Step-by-step explanation:
To calculate the impairment loss Seymour Tile should record on January 1, 2020, for the machine, we need to compare the carrying amount of the machine on the balance sheet with the recoverable amount, following ASPE (Accounting Standards for Private Enterprises). The carrying amount is the original cost of the machine minus accumulated depreciation. Since the machine was bought for $570,000 and was expected to last 15 years with a residual value of $15,000, depreciation per year is (570,000 - 15,000) / 15 = $37,000. By January 1, 2020, the machine would have been depreciated for 10 years, so the accumulated depreciation is 10 x $37,000 = $370,000. The carrying amount on January 1, 2020, would therefore be $570,000 - $370,000 = $200,000.
The recoverable amount is the higher of the fair value less costs to sell and the machine's value in use. Since there's no active market for the machine and the company does not plan to dispose of it, we use the value in use.

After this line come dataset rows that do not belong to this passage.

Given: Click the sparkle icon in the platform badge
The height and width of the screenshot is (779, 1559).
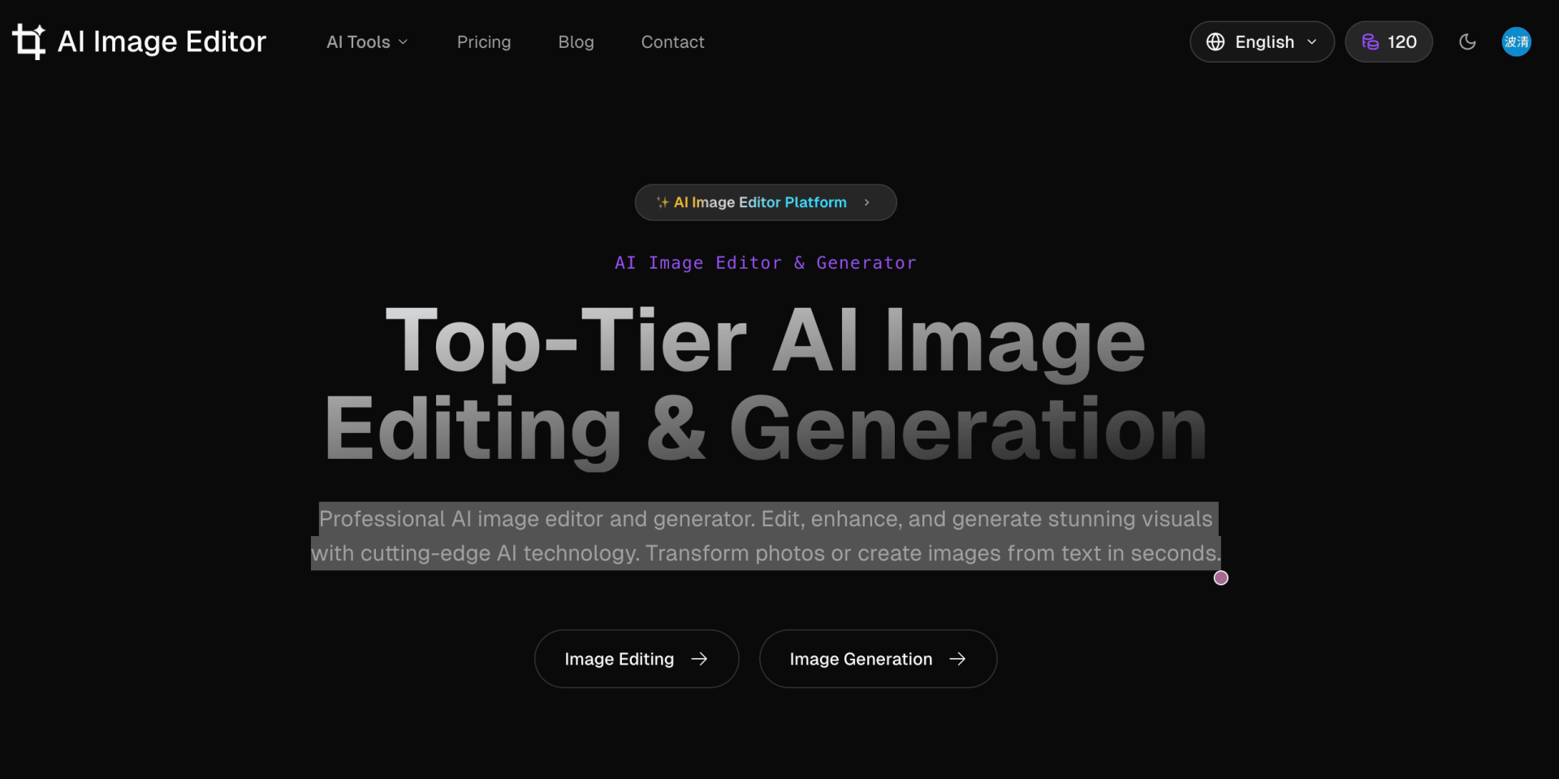Looking at the screenshot, I should point(663,202).
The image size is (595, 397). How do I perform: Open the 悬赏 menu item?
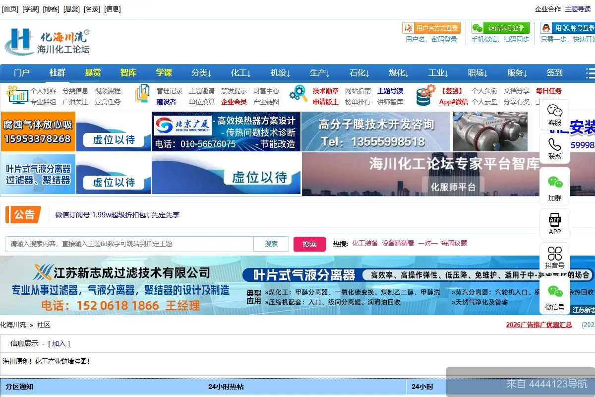93,72
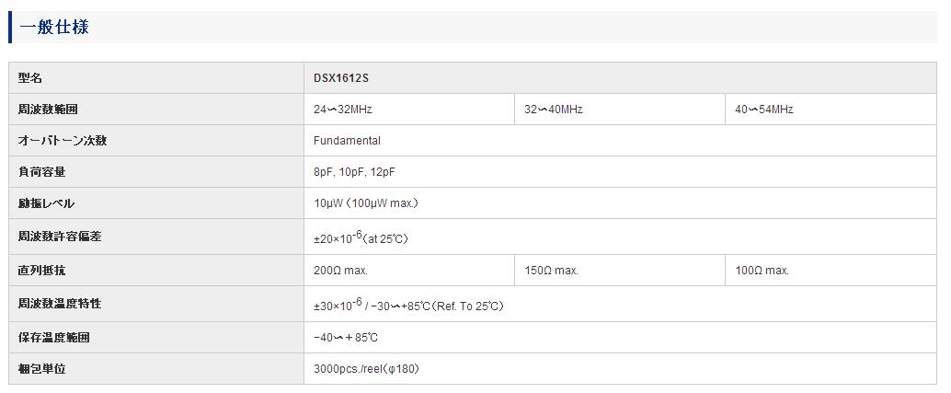Click the 200Ω max. resistance cell
951x393 pixels.
(340, 271)
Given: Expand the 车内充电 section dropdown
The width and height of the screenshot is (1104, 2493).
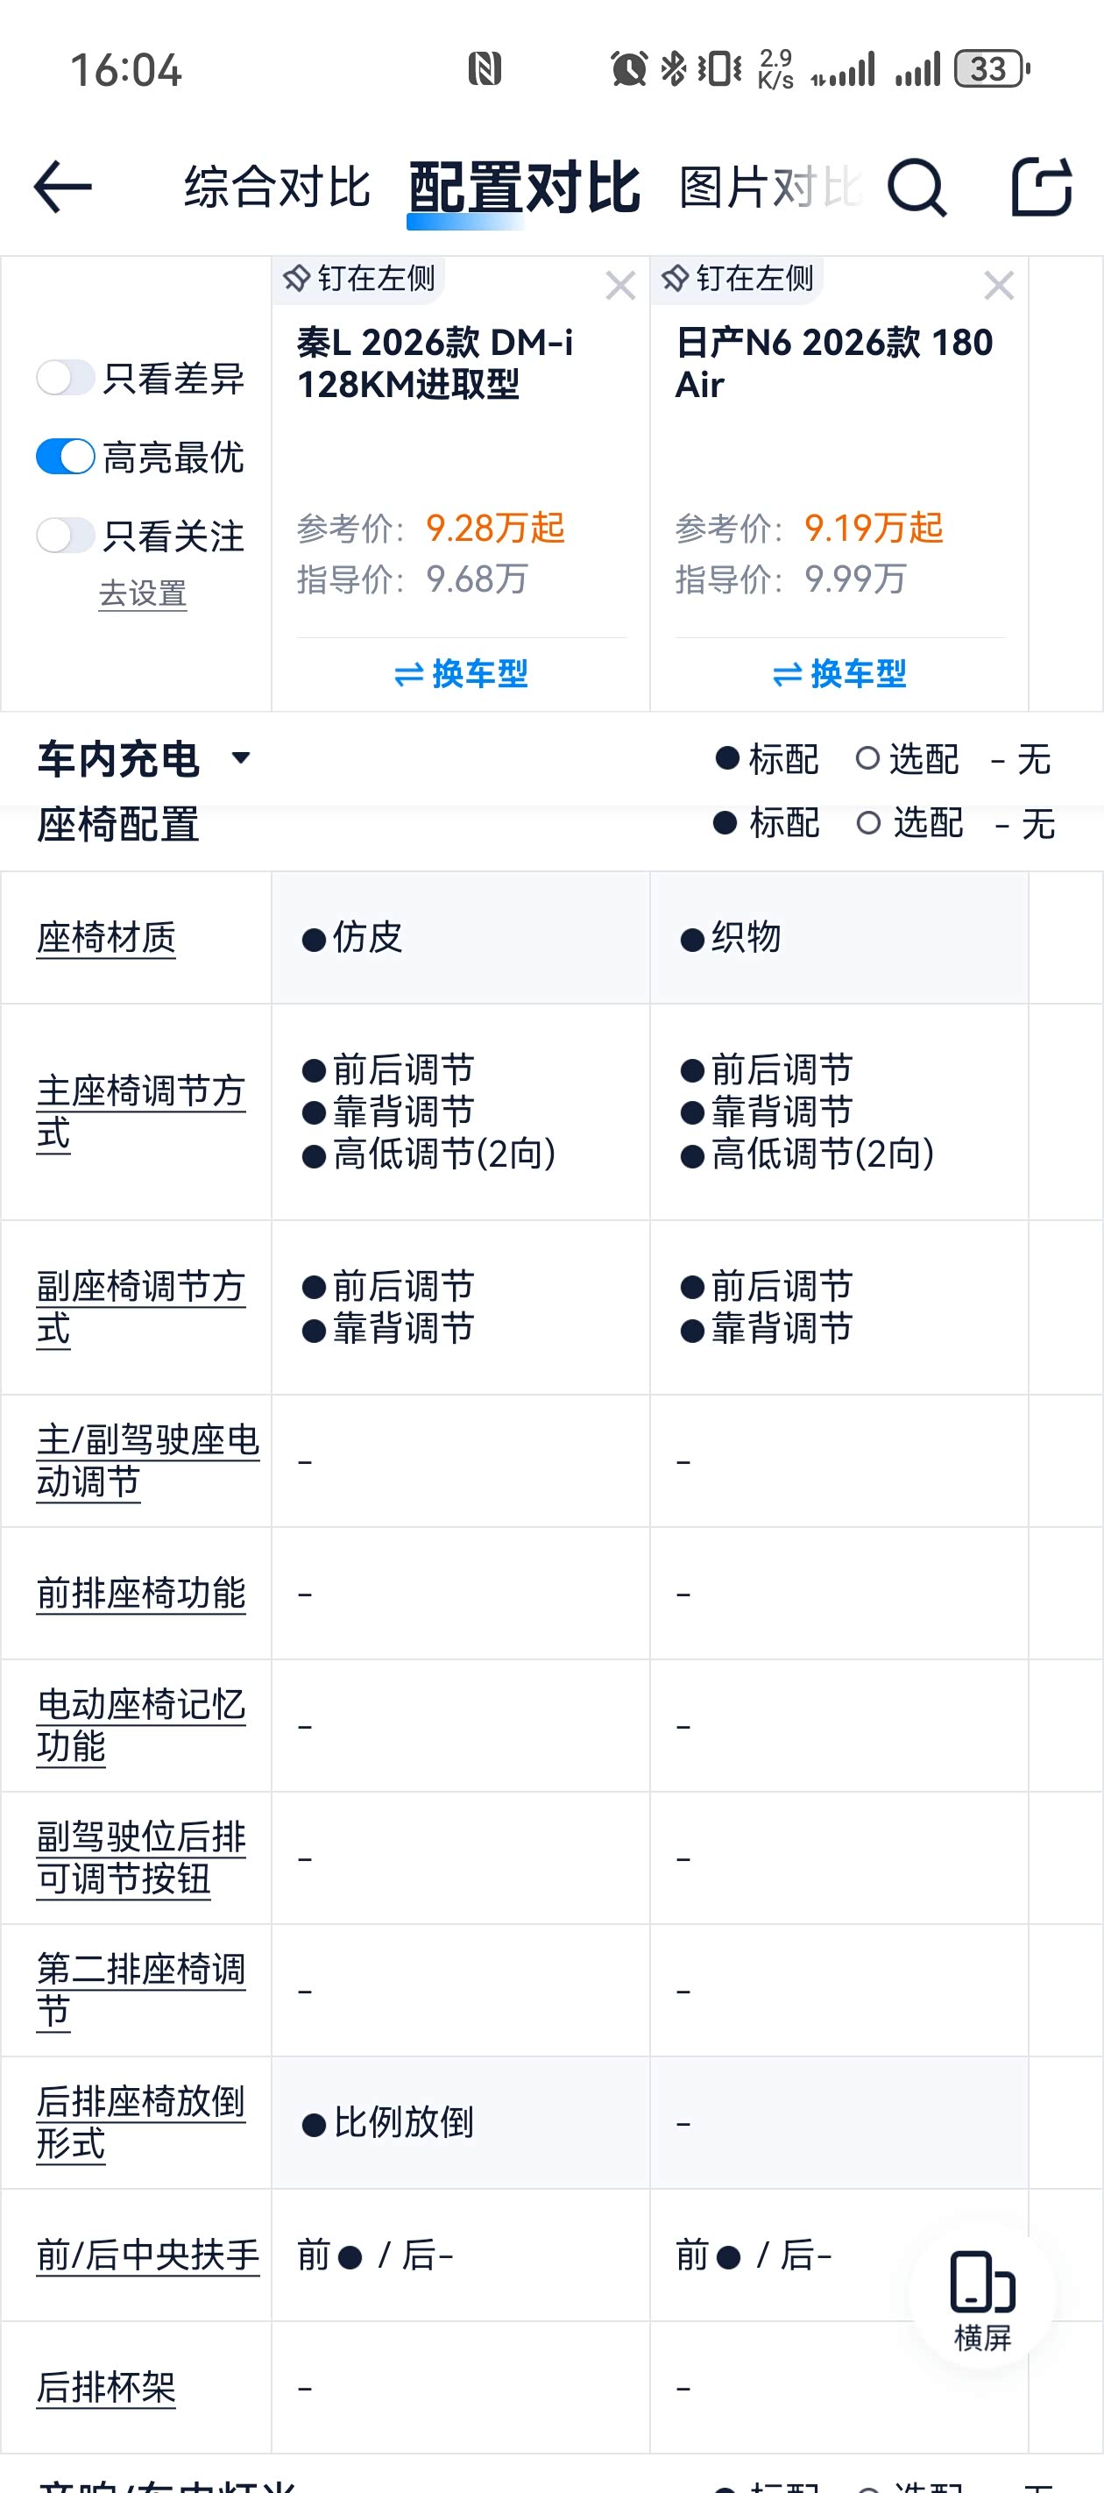Looking at the screenshot, I should coord(241,758).
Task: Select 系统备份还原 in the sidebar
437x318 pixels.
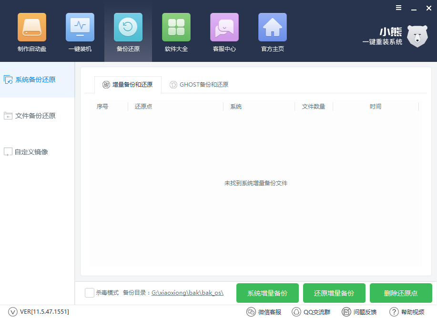Action: point(35,80)
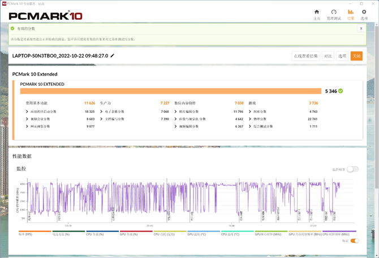Image resolution: width=379 pixels, height=258 pixels.
Task: Toggle the 标记 markers switch
Action: tap(354, 240)
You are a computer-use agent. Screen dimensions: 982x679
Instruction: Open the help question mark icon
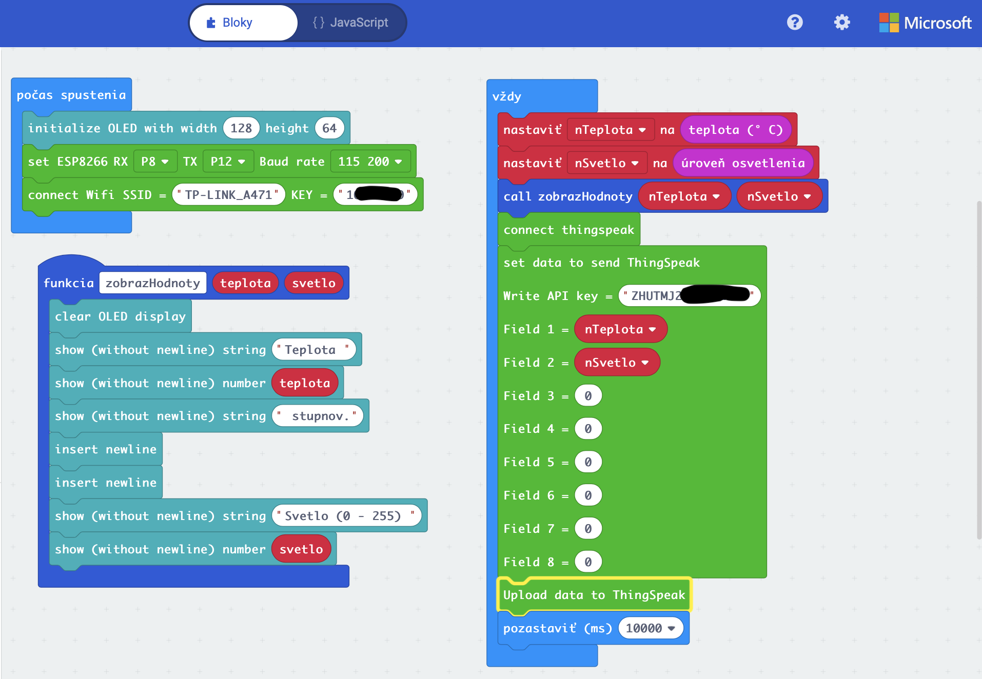pyautogui.click(x=795, y=23)
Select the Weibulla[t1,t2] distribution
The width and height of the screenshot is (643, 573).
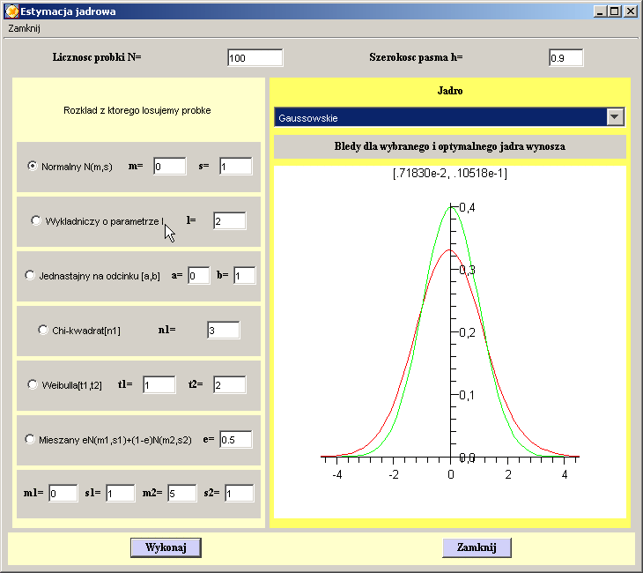(x=33, y=384)
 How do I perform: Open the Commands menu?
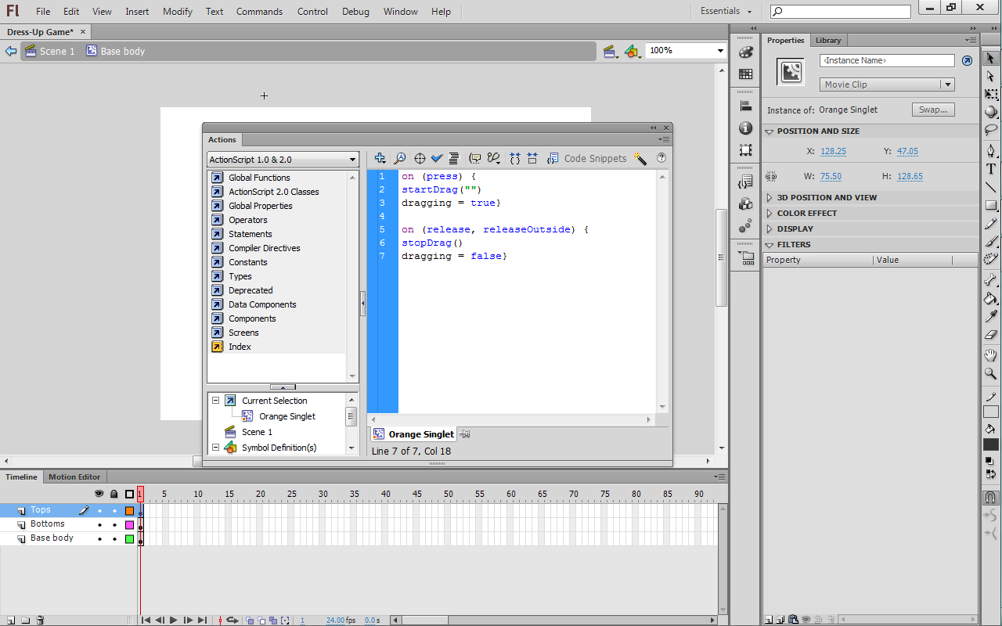coord(259,12)
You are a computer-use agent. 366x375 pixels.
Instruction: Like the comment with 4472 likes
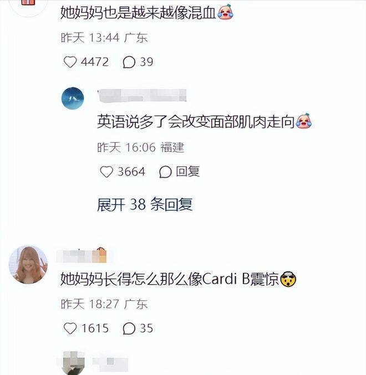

The value in use is based on the discounted future net cash flows which are given as $130,000. Thus, the recoverable amount is $130,000.
The impairment loss is the amount by which the carrying amount exceeds the recoverable amount. Impairment loss = Carrying Amount - Recoverable Amount = $200,000 - $130,000 = $70,000.
Therefore, Seymour should record an impairment loss of $70,000 on January 1, 2020.